Introduction to PODIO

Our data model is in a library/namespace/repository called edm4eic, and it is built on top of edm4hep, a data model designed to capture commonalities across HEP experiments. edm4eic is implemented using PODIO, which is a toolkit for generating the data model classes from a specification written in YAML. Here is a very simple example of a PODIO specification:

options :
  # should getters / setters be prefixed with get / set?
  getSyntax: False
  # should POD members be exposed with getters/setters in classes that have them as members?
  exposePODMembers: True
  includeSubfolder: True

datatypes :
  ExampleHit :
    Description : "Hit"
    Author : "B. Hegner"
    Members:
      - unsigned long long cellID      // cellID
      - double x      // x-coordinate
      - double y      // y-coordinate
      - double z      // z-coordinate
      - double energy // measured energy deposit

  ExampleCluster :
    Description : "Cluster"
    Author : "N. Brei"
    Members:
      - double energy // cluster energy
    OneToManyRelations:
      - ExampleHit Hits // hits contained in the cluster
      - ExampleCluster Clusters // sub clusters used to create this cluster

PODIO will then generate for us the following classes:

DatamodelDefinition.h ExampleCluster.h ExampleClusterCollection.h ExampleClusterCollectionData.h ExampleClusterData.h ExampleClusterObj.h ExampleHit.h ExampleHitCollection.h ExampleHitCollectionData.h ExampleHitData.h ExampleHitObj.h MutableExampleHit.h MutableExampleCluster.h

As you can see, PODIO has a lot of moving pieces. Why?
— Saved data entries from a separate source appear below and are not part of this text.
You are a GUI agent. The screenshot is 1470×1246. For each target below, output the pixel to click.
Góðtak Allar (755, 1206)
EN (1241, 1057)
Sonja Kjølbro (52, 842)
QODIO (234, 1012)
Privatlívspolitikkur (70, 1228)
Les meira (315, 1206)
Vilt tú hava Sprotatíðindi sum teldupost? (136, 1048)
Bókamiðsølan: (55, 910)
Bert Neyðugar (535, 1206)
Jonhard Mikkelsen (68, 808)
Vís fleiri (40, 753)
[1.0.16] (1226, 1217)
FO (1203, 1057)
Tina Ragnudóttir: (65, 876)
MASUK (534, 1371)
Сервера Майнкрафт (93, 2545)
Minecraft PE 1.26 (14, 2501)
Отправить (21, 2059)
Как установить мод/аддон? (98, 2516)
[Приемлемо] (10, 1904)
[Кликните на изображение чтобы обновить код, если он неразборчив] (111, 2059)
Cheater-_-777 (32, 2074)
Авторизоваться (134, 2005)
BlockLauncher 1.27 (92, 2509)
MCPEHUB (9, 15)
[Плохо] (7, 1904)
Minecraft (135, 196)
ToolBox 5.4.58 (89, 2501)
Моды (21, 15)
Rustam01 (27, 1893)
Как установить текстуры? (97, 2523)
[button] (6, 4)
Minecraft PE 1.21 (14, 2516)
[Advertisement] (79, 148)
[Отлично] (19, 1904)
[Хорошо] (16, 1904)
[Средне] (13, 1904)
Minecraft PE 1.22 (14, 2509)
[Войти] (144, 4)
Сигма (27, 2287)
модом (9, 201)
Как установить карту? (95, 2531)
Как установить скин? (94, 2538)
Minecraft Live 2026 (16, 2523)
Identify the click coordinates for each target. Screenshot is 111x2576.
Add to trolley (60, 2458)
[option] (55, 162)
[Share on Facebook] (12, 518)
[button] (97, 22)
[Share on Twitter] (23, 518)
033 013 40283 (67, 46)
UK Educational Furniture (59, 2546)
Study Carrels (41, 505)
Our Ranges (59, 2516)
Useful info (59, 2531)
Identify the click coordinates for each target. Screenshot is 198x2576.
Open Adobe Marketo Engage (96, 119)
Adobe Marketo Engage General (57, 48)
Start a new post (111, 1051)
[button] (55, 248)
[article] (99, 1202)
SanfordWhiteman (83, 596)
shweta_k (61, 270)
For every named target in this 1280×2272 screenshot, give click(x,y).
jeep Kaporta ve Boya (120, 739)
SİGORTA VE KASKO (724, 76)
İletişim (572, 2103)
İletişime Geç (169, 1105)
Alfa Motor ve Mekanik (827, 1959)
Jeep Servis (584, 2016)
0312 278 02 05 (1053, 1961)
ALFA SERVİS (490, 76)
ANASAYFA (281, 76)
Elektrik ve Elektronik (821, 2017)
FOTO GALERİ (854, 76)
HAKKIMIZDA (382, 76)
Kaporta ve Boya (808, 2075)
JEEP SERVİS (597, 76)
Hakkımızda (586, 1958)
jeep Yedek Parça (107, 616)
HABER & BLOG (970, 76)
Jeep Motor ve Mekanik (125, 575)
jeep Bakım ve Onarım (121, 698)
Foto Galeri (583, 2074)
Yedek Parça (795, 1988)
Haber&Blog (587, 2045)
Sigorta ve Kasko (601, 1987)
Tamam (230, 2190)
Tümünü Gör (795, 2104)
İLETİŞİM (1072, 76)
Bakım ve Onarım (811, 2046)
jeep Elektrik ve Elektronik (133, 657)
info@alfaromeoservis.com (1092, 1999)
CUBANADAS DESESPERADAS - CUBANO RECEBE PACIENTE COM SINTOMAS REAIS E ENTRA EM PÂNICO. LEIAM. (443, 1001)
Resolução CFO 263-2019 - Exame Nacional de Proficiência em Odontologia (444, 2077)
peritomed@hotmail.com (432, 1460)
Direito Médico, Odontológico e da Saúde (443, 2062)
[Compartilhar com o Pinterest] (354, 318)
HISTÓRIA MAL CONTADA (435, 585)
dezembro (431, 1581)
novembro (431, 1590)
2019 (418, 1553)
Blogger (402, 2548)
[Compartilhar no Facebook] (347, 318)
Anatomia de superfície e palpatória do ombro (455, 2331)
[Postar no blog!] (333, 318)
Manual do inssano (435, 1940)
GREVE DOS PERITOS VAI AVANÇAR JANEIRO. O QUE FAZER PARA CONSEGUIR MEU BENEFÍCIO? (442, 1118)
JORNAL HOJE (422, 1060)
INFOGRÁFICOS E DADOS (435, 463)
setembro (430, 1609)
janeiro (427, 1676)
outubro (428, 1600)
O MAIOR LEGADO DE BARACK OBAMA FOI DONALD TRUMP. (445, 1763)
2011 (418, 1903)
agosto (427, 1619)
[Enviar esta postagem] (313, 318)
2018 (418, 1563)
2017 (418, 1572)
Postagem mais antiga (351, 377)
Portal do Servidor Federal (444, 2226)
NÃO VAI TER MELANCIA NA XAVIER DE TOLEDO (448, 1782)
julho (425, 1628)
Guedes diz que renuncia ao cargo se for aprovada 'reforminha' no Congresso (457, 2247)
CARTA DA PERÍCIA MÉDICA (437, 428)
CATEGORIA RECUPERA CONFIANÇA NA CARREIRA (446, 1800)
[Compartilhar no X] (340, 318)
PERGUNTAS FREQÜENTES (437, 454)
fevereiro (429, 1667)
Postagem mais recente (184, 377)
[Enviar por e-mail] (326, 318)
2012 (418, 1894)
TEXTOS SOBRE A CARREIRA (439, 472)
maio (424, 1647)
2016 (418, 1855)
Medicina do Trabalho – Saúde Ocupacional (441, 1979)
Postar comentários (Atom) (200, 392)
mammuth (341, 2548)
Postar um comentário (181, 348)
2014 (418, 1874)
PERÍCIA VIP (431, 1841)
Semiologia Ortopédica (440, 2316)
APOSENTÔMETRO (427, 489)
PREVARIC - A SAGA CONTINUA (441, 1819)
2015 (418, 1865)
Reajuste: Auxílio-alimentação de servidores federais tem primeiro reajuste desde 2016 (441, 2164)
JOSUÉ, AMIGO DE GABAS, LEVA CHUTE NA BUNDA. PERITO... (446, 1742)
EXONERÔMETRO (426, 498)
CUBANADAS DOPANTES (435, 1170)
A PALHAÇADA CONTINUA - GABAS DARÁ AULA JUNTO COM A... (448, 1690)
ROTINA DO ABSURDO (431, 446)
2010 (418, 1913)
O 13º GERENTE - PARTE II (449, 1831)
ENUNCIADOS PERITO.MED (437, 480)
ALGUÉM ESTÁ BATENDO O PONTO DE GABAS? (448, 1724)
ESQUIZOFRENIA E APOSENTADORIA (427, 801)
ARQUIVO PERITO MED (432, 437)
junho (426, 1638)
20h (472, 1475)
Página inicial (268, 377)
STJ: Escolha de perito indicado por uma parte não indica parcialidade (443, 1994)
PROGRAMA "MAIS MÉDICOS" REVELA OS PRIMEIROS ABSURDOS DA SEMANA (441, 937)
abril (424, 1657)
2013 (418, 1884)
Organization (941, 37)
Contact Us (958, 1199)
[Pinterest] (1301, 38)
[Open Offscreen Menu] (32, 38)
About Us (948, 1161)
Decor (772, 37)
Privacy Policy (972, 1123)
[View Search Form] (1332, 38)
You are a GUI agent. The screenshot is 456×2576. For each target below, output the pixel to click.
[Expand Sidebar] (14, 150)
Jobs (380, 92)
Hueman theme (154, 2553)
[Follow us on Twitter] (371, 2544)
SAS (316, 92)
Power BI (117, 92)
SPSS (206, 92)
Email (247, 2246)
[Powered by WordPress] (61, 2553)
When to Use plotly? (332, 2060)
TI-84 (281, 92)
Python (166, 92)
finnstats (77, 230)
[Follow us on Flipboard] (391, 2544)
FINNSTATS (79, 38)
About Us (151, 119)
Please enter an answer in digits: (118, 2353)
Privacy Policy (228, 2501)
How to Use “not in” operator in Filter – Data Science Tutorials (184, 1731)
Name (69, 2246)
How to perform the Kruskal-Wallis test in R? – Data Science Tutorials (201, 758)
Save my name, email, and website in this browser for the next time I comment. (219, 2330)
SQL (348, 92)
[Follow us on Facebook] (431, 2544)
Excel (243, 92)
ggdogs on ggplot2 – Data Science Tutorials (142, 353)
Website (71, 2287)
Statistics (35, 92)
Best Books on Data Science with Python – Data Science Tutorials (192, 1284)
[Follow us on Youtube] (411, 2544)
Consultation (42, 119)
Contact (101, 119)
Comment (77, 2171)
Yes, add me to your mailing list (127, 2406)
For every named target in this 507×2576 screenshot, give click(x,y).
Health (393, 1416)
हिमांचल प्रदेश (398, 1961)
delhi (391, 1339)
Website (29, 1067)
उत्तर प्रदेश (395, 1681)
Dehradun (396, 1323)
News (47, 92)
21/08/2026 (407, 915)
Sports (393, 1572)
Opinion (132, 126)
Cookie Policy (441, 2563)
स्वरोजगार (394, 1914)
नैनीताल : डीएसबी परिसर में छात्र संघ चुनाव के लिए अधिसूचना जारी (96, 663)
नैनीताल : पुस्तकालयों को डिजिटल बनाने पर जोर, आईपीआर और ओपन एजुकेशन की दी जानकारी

  1. PODIO adds a separate layer for managing memory in a way which is more consistent with Python and other garbage-collected languages. The user only has to work with values, no explicit allocations or deletions.
  2. PODIO separates the data’s memory layout from its accessors
  3. PODIO enforces immutability directly in the object model
  4. PODIO has sophisticated (though fragile!) mechanisms for tracking object references

These design principles in principle should eliminate entire classes of bugs. However, there are still subtleties when using PODIO that can lead to leaks, crashes, or corrupted references. Luckily, the correct usage pattern is quite simple, as we will discuss next.

Working with PODIO objects, collections, and subset collections:

auto hits = std::make_unique<ExampleHitCollection>();

hits->push_back(ExampleHit(22, 0.0, 0.0, 0.0, 0.001));

MutableExampleHit hit;
hit.x(0.0);
hit.energy(0.001);
// ...
hits->push_back(hit);

MutableExampleCluster cluster;
cluster.addHits(hit);

// Safety tip: Add object to a collection BEFORE creating an association to it

auto clusters = std::make_unique<ExampleClusterCollection>();
clusters->push_back(cluster);

auto subset_clusters = std::make_unique<ExampleClusterCollection>();
subset_clusters->setSubsetCollection(true);
subset_clusters->push_back(cluster);

// Safety tip: Every PODIO object is owned by exactly one collection.
// If you want to put the object in other collections, those collections need to 
// be designated as "subset collections", which means that they don't own their contents. 

Note that when you write a factory, its inputs will be const ExampleHitCollection*, which are immmutable. Its output will be std::unique_ptr<ExampleHitCollection>, which is still mutable but will transfer its ownership to JANA2. JANA2 will add the collection to a podio Frame. From that point on, the collection is immutable and owned by the Frame.

JANA2 will create and destroy Frames internally.

Exercise:

  • Have your algorithm produce some (fake) output data!

Key Points